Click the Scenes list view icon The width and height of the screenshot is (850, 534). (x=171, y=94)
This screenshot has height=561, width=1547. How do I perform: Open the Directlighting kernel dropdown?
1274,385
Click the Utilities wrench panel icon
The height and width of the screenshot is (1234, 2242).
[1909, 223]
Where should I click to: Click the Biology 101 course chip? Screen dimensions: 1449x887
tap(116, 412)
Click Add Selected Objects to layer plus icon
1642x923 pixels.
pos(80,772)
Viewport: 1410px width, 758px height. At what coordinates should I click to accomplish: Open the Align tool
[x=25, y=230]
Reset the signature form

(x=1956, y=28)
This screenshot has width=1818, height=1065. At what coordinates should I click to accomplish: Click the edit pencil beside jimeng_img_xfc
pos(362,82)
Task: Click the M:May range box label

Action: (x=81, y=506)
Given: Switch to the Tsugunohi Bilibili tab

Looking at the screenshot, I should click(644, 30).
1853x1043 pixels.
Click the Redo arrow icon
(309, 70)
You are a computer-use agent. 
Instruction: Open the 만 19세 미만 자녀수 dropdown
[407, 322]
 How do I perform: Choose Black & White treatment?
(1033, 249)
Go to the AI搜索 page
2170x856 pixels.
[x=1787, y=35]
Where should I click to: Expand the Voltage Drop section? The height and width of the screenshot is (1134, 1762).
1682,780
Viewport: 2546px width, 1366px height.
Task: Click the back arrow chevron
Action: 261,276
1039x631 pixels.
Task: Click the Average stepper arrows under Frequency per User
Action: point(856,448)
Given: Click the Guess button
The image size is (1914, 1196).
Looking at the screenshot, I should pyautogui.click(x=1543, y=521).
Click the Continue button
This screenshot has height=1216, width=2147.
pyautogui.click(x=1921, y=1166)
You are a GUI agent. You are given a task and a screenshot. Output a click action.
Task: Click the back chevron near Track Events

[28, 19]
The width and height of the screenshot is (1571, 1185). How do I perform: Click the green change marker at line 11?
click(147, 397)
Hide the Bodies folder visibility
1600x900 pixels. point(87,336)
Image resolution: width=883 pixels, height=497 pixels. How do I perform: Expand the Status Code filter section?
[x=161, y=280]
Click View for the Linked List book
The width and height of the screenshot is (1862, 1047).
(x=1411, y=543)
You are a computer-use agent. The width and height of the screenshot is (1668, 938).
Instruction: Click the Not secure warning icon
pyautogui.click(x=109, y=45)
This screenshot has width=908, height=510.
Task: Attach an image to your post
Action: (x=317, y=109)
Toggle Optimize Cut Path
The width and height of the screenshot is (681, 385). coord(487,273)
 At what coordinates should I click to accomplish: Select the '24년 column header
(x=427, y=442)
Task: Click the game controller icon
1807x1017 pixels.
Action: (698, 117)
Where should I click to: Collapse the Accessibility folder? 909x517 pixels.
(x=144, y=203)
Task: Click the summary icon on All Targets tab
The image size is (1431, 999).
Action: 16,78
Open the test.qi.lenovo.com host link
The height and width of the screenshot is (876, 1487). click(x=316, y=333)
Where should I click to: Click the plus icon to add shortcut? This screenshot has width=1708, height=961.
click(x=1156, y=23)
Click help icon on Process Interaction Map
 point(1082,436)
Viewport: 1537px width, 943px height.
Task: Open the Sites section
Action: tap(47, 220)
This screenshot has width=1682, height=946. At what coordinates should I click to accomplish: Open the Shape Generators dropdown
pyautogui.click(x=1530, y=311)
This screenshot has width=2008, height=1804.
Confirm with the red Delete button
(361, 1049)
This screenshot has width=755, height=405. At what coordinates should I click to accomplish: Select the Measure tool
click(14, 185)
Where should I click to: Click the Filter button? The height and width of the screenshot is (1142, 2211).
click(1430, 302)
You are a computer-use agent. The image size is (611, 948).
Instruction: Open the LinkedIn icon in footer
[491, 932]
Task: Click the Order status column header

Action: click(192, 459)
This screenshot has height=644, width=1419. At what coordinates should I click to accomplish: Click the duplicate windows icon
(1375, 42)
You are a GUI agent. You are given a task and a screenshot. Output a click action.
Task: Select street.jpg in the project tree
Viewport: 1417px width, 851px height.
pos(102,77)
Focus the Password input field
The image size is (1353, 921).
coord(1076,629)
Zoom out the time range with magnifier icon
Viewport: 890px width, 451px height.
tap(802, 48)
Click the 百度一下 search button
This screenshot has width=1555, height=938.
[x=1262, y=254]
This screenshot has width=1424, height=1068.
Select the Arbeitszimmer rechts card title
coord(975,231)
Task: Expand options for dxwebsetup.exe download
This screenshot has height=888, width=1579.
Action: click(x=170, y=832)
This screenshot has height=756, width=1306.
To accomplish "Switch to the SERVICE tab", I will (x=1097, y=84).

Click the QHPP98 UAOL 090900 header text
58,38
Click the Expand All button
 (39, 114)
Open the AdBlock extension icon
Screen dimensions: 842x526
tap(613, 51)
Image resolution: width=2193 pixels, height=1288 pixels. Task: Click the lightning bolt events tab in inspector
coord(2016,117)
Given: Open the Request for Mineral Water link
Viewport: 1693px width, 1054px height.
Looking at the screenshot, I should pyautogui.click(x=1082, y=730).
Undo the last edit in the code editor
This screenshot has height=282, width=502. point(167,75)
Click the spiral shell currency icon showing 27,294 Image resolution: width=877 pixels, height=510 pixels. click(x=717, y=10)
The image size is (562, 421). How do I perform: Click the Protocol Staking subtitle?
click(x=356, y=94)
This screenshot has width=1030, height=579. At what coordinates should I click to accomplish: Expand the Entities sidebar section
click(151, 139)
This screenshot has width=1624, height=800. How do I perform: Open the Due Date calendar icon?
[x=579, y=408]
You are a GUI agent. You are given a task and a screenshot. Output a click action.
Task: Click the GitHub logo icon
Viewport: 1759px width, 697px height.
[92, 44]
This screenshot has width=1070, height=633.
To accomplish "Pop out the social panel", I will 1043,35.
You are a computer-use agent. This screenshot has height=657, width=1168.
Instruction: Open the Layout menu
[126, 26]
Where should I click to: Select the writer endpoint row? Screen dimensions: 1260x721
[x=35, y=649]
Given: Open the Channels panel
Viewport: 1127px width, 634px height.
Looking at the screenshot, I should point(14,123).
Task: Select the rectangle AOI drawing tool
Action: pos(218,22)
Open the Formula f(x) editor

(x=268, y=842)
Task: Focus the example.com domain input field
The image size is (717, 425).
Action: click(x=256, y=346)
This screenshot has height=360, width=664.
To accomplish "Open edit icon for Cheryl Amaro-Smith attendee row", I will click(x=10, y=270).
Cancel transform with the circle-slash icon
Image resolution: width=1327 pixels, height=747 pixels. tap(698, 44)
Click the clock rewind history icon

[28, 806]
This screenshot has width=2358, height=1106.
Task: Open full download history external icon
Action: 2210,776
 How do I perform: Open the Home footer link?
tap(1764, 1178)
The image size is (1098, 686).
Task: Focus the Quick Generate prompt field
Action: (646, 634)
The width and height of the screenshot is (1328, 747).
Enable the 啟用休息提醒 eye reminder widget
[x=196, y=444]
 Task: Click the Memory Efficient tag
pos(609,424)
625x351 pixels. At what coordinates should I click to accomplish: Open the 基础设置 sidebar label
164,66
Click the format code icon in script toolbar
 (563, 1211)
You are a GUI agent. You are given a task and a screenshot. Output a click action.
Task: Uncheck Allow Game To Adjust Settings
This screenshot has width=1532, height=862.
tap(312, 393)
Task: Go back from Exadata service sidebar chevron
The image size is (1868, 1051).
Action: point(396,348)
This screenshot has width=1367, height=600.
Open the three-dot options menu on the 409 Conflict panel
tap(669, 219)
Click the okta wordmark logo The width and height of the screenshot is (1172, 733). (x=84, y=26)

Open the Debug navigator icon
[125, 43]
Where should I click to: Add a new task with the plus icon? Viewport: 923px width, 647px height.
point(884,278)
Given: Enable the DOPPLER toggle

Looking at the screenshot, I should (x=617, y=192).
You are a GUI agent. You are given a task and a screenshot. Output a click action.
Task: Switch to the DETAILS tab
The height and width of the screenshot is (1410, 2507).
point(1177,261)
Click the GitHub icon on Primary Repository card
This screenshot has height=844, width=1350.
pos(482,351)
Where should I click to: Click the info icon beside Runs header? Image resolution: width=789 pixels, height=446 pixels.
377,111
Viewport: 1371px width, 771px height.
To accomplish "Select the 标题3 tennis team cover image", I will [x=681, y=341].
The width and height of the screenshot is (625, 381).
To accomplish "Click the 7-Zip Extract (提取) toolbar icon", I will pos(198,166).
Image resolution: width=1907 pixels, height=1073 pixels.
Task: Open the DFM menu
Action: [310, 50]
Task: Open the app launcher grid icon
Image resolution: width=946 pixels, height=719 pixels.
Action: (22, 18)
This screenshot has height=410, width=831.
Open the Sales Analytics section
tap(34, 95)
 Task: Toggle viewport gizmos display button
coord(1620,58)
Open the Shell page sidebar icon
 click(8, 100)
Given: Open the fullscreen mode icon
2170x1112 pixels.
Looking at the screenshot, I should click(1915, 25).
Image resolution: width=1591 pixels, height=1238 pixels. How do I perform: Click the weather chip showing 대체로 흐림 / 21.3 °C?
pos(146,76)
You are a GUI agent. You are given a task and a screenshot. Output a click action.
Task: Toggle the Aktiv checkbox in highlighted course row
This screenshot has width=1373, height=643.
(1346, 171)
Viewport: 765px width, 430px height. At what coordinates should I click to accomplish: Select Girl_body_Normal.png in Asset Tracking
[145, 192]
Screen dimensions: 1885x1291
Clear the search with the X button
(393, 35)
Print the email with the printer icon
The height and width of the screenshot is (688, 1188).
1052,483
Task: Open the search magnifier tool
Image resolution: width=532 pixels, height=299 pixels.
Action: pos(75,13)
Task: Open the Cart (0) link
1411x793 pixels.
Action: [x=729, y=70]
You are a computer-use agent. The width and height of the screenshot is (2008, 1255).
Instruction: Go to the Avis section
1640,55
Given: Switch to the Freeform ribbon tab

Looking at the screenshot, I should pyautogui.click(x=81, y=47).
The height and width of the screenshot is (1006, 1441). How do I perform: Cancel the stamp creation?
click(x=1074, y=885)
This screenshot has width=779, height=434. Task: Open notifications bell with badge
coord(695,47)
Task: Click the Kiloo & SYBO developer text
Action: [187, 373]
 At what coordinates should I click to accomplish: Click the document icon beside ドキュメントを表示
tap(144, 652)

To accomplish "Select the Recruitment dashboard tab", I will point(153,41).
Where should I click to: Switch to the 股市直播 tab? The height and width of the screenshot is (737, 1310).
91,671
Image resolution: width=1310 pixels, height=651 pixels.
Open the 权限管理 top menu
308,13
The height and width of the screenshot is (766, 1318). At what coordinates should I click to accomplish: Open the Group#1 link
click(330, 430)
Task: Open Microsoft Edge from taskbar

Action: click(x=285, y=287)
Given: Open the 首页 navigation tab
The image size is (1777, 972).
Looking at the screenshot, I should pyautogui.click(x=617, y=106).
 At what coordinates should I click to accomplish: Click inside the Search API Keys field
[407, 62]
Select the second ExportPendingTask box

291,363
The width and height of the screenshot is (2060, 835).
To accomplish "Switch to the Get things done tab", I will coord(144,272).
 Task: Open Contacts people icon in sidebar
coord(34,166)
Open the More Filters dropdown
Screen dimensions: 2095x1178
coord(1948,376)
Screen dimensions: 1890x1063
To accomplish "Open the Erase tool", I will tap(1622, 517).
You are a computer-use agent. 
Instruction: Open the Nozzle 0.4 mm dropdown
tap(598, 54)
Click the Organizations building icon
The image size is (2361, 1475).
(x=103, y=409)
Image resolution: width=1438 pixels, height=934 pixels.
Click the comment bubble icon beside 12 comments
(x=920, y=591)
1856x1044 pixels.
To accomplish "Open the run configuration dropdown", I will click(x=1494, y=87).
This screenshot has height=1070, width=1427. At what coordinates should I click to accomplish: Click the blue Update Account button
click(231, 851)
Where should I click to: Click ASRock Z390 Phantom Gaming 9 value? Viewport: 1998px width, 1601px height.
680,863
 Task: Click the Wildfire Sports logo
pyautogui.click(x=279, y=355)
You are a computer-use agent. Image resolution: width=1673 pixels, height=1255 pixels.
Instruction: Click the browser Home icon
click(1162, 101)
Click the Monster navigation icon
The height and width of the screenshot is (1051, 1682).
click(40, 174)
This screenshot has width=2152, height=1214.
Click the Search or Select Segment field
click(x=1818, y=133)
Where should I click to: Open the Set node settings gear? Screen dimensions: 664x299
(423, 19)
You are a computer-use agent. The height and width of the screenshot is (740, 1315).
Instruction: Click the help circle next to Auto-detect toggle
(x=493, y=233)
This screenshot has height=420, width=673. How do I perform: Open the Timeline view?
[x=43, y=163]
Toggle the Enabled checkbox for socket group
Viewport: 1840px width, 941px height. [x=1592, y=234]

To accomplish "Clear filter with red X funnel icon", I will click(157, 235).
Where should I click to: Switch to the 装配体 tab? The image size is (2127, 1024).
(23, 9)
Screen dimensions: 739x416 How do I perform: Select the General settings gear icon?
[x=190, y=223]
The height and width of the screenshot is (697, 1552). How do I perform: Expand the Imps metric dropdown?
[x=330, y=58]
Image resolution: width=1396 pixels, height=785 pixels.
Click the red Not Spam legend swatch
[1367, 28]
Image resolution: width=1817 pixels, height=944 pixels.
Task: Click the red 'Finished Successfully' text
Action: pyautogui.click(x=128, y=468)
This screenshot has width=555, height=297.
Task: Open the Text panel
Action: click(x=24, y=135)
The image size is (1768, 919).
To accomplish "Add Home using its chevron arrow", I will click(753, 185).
:::::
Work instruction = What is the number of lines above that contain the string "navigation"? Answer with the number alone.

The completed task = 2